The sprawling, must-read history of Maxis’ former “serious games” division

The history of rare software that made SimCity look like Candy Crush in comparison.

The entire Ars gaming braintrust exploded when Phil's story went live. "Is it cool if I write up a PSA directing people to his site?" I asked other staffers, and they all said it was fine. Phil Salvador wrote a BEAST of a feature on this division of Maxis. You really should carve time out to read the whole thing.

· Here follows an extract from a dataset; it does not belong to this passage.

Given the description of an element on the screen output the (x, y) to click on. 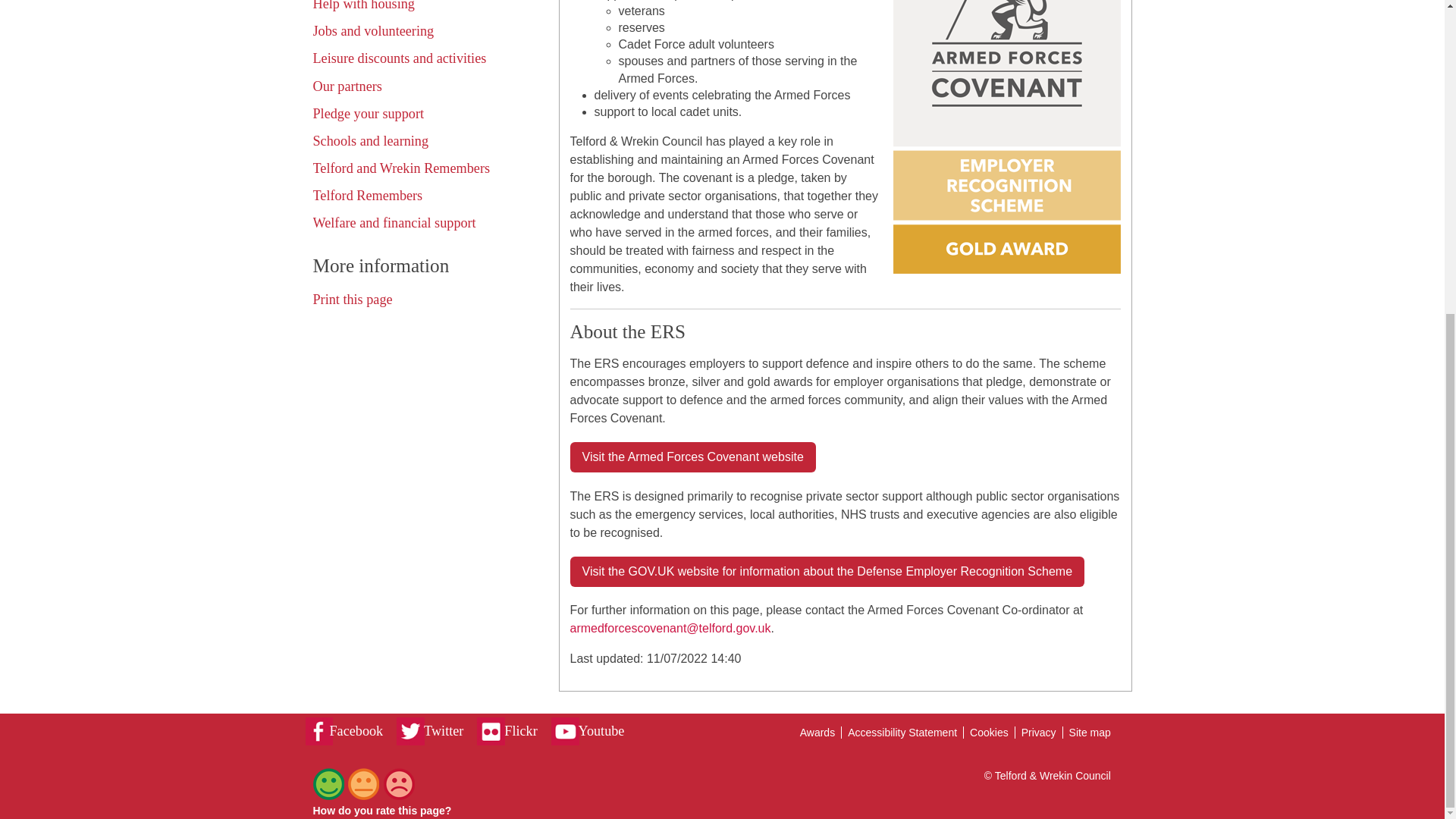
Share your feedback (363, 796)
Given the description of an element on the screen output the (x, y) to click on. 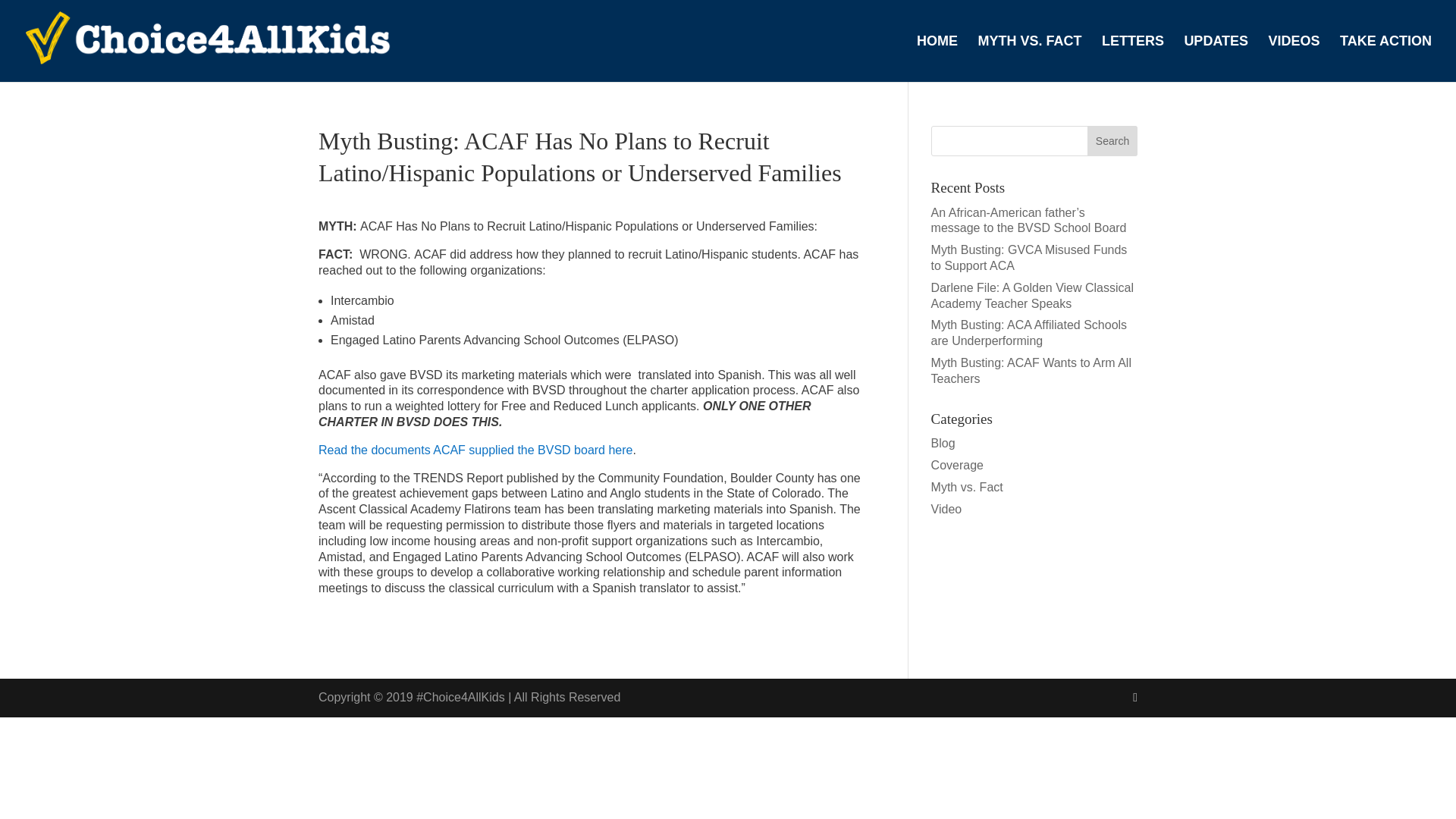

And then when that freaking comment landed... Kyle and I lost our shit. I refresh that comment thread and archive.org about 3x/day now.
Adding to OP. Thank you.
 

samred

Amico fun conversationalist
Member
Nov 4, 2017
2,585
Seattle, WA
Archive.org

ekim

Member
Oct 26, 2017
3,403

KingBae

Member
Oct 28, 2017
717
This is really cool! As odd as the subject of the game is, I've always found refineries structurally fascinating and interesting looking. I hope someone will expand on this prototype.
 

pikablu

Member
Oct 28, 2017
1,322
My grandpa worked for Chevron for over 20 years. I feel attached to this in someway and want to play it.